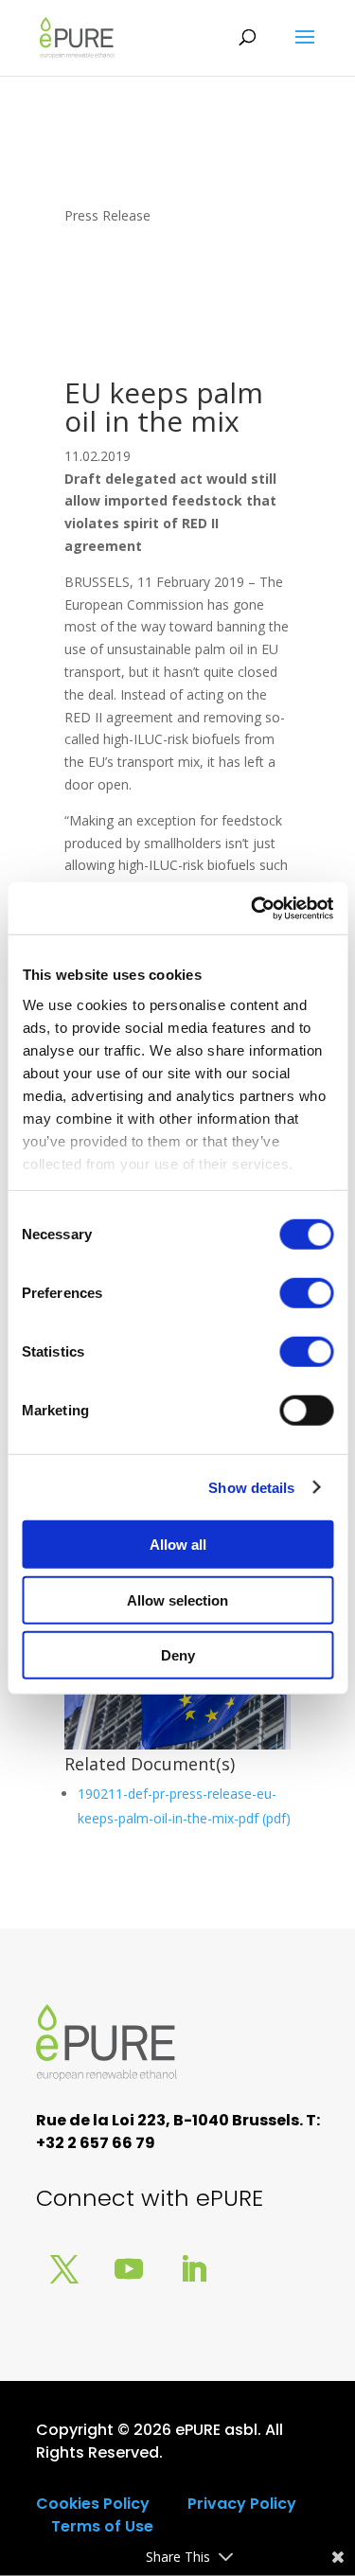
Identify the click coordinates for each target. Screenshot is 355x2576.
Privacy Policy (241, 2503)
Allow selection (177, 1599)
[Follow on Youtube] (128, 2269)
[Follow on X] (64, 2269)
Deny (178, 1655)
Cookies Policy (93, 2503)
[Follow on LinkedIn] (193, 2269)
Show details (251, 1487)
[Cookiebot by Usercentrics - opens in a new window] (252, 908)
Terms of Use (102, 2526)
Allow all (178, 1545)
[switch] (306, 1293)
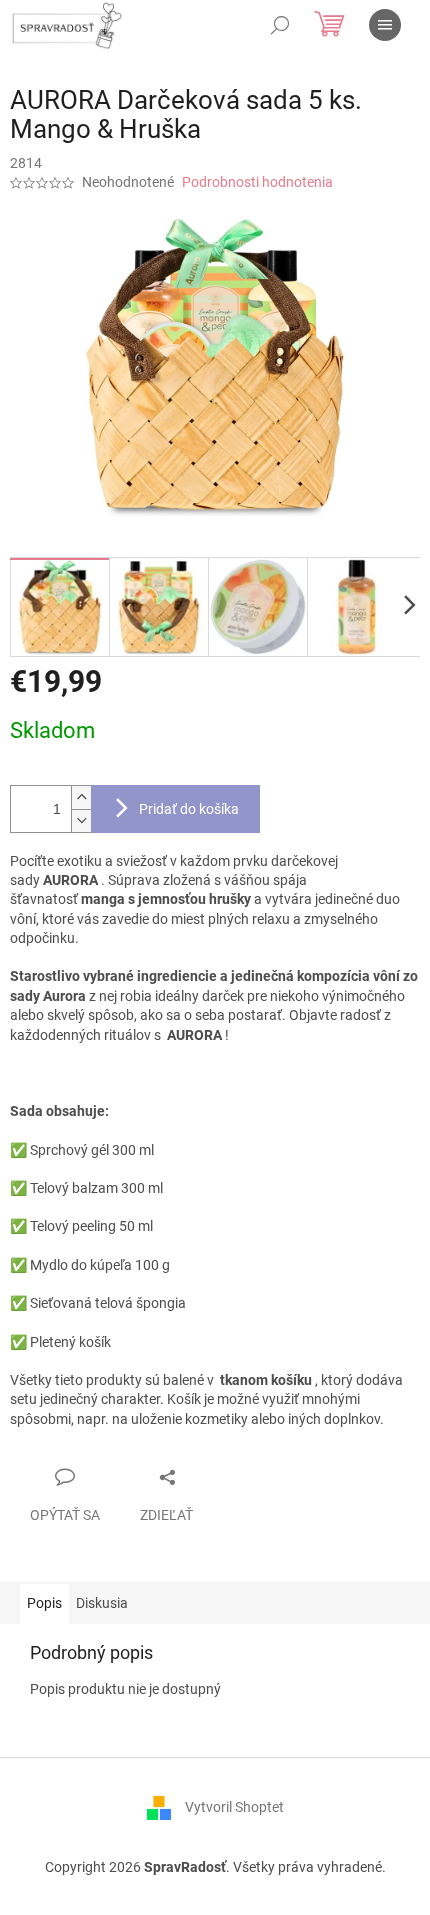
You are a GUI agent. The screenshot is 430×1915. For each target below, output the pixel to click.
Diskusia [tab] (102, 1603)
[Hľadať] (280, 25)
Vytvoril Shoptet (234, 1806)
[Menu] (385, 25)
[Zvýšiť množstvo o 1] (81, 797)
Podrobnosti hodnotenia (257, 182)
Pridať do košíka (189, 809)
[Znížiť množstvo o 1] (81, 820)
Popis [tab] (44, 1603)
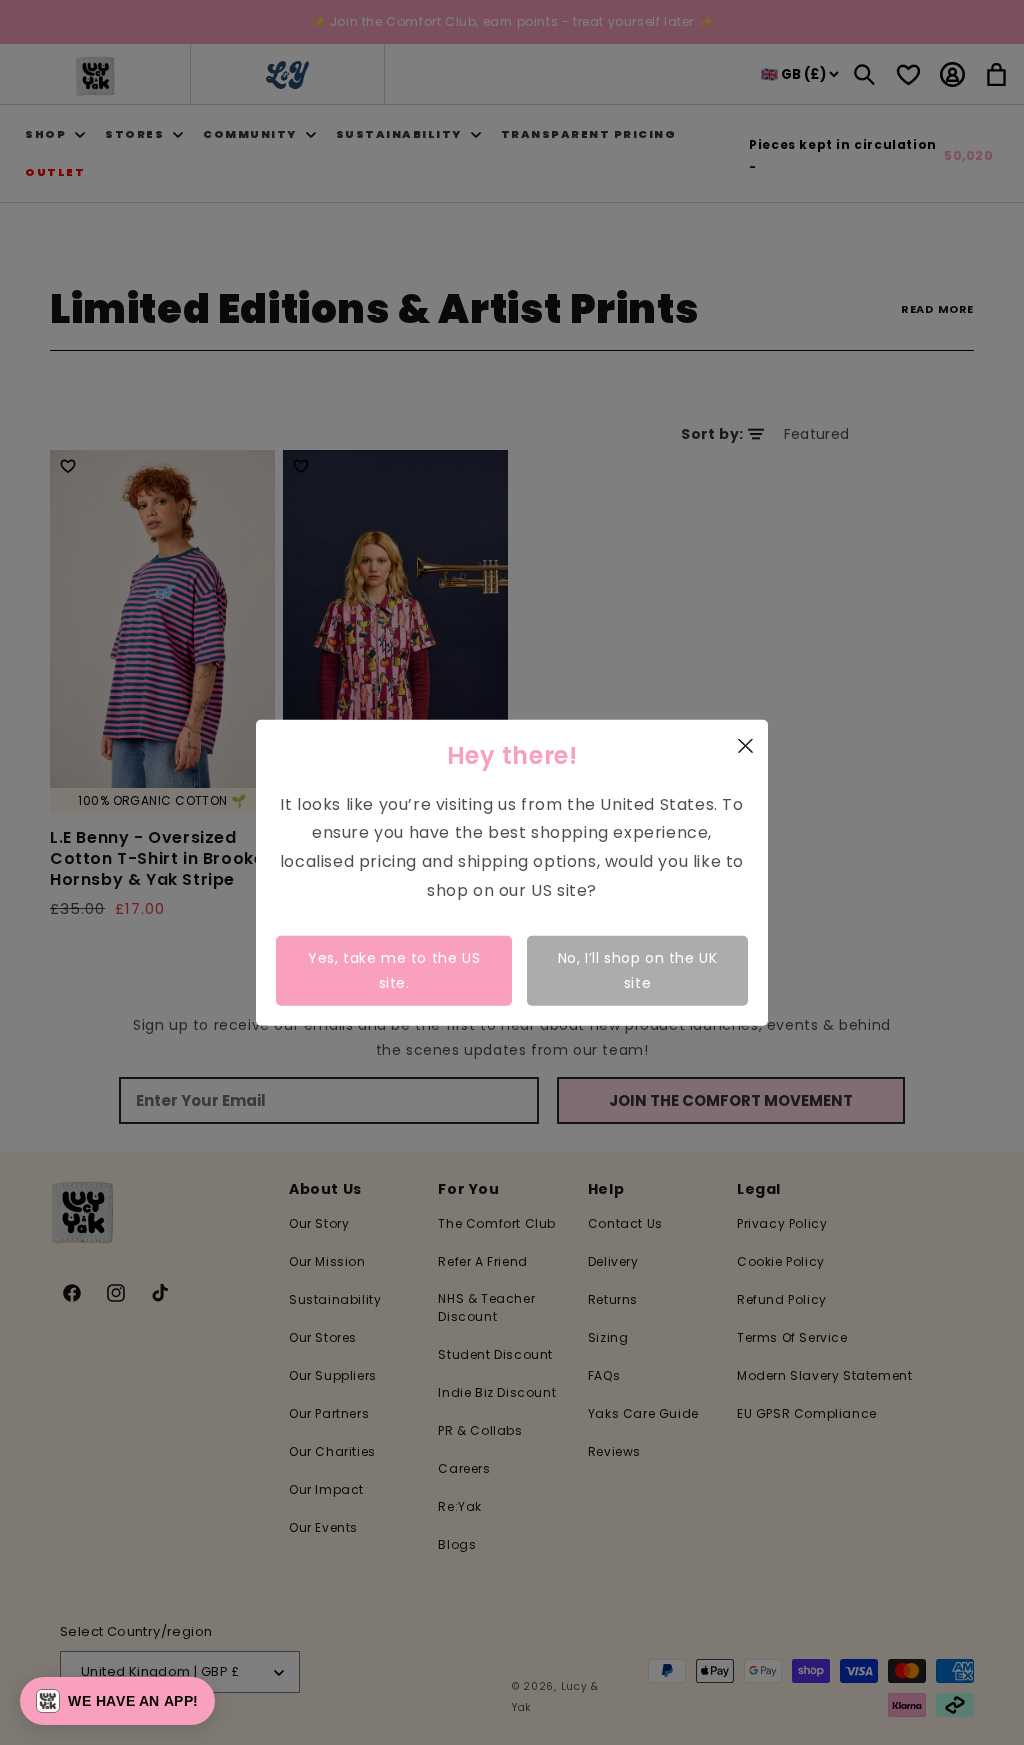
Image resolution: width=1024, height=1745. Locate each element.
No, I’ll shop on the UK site (638, 969)
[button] (117, 1701)
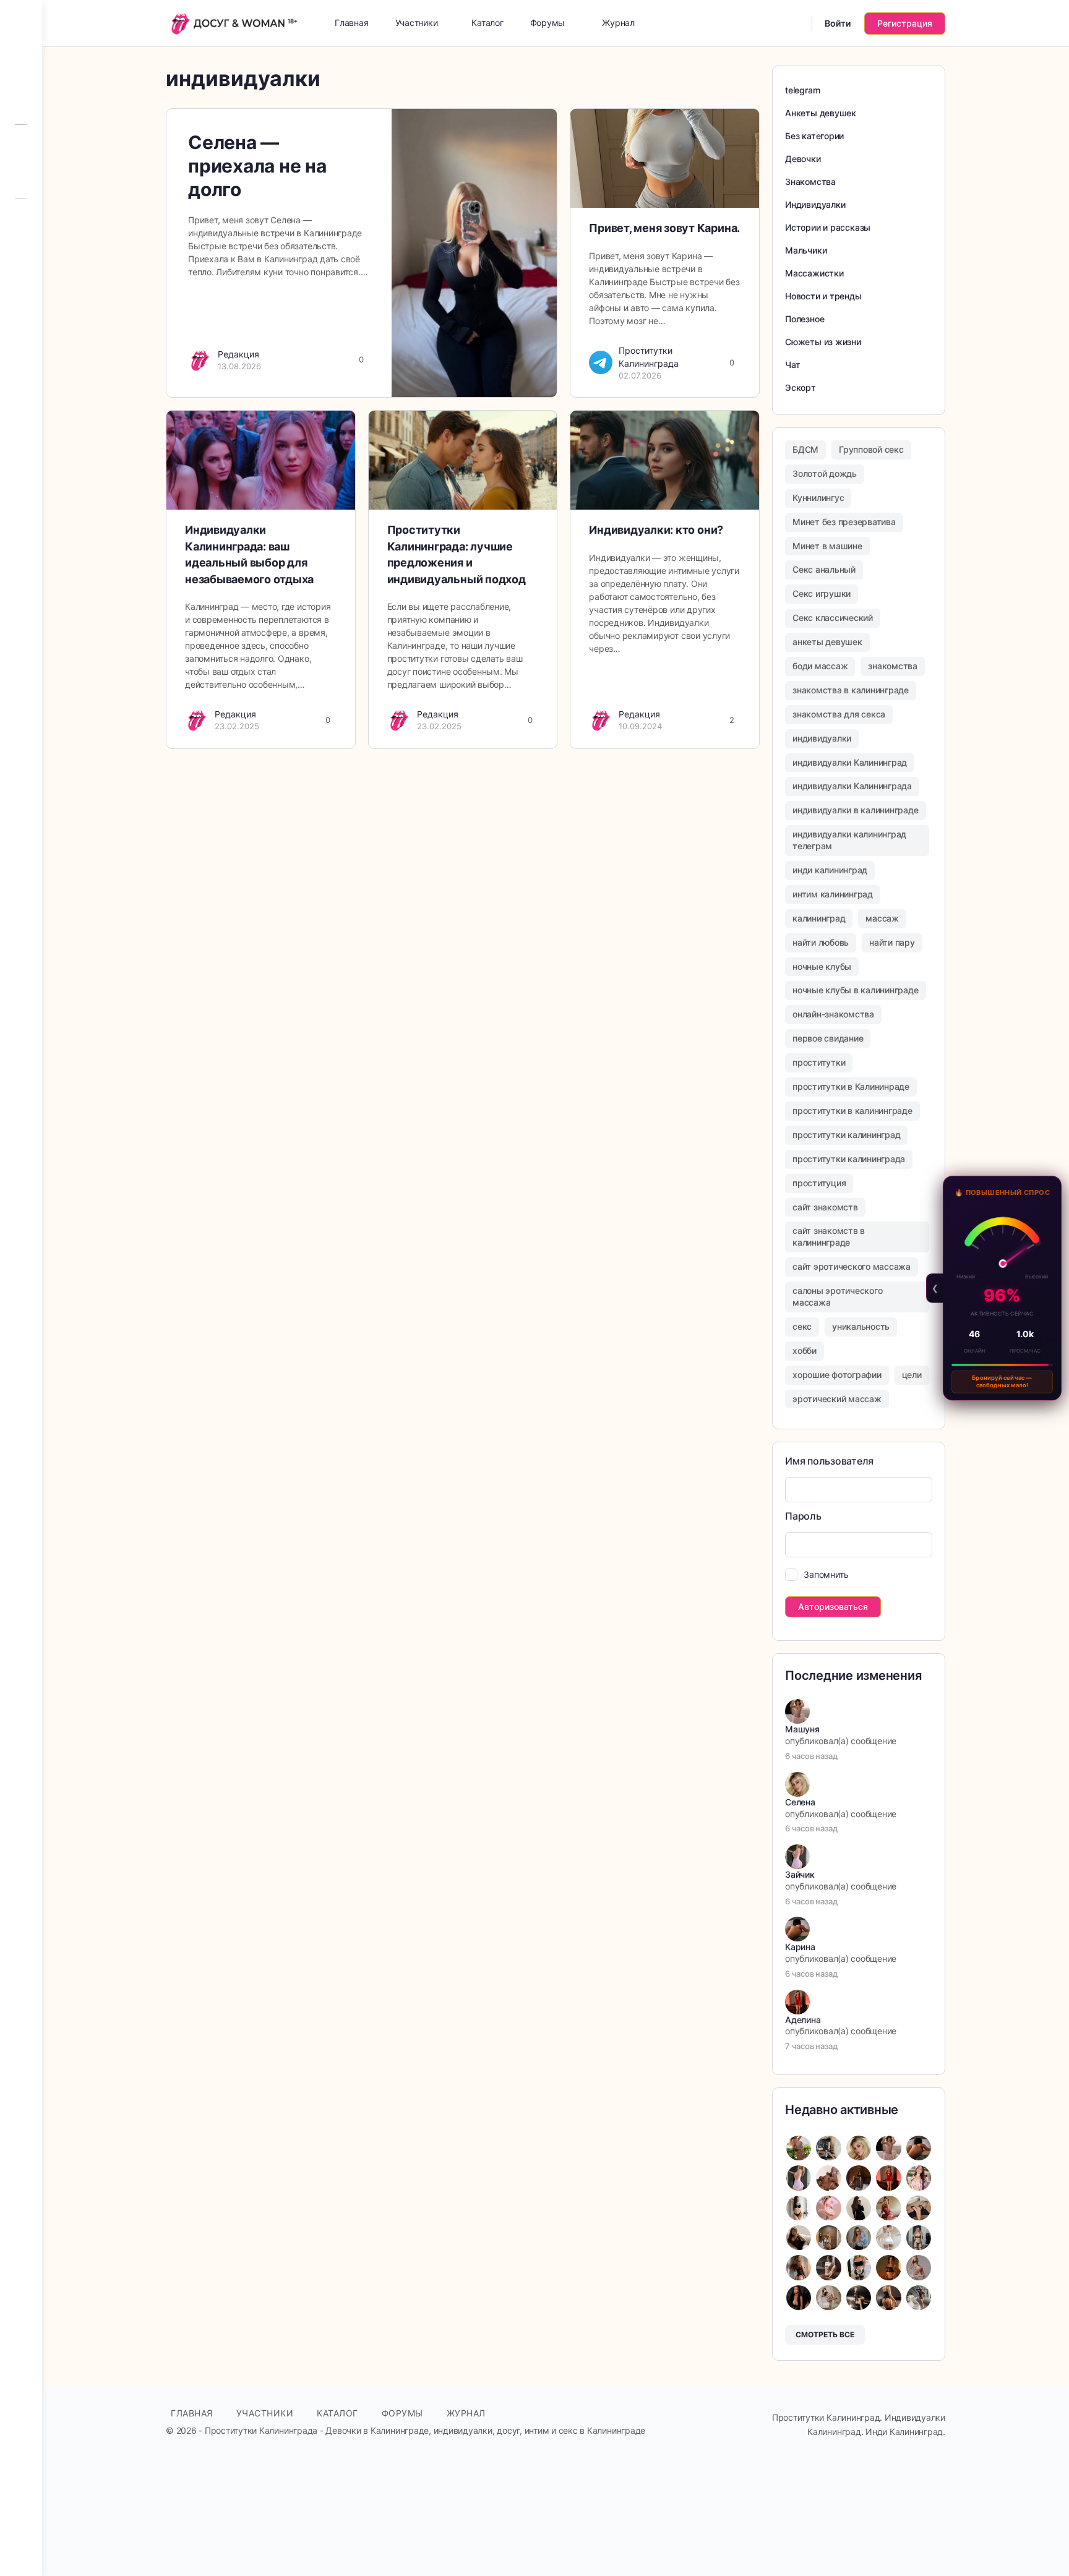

________________

INSTRUCTIONS TO FOLLOW. The whole listing should be reproduced exactly. Images don't go in.

RESPONSE TO THIS EXERCISE.
Identify the click coordinates for each target. Screenshot is 355x2576.
Privacy Policy (241, 2503)
Allow selection (177, 1599)
[Follow on Youtube] (128, 2269)
[Follow on X] (64, 2269)
Deny (178, 1655)
Cookies Policy (93, 2503)
[Follow on LinkedIn] (193, 2269)
Show details (251, 1487)
[Cookiebot by Usercentrics - opens in a new window] (252, 908)
Terms of Use (102, 2526)
Allow all (178, 1545)
[switch] (306, 1293)
You are a GUI agent. The screenshot is 430×1915. For each target below, output the pixel to click.
Diskusia [tab] (102, 1603)
[Hľadať] (280, 25)
Vytvoril Shoptet (234, 1806)
[Menu] (385, 25)
[Zvýšiť množstvo o 1] (81, 797)
Podrobnosti hodnotenia (257, 182)
Pridať do košíka (189, 809)
[Znížiť množstvo o 1] (81, 820)
Popis [tab] (44, 1603)
Image resolution: width=1024, height=1745. Locate each element.
No, I’ll shop on the UK site (638, 969)
[button] (117, 1701)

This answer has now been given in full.